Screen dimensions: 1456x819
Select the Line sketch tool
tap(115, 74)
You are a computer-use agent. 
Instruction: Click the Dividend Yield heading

▸ Directions
Output every one of the entries above word for word, keeping each line unchanged and in its original order.

▸ Response to this task
Screen dimensions: 1456x819
Select the Line sketch tool
tap(115, 74)
You are a computer-use agent. 
Instruction: Click the Dividend Yield heading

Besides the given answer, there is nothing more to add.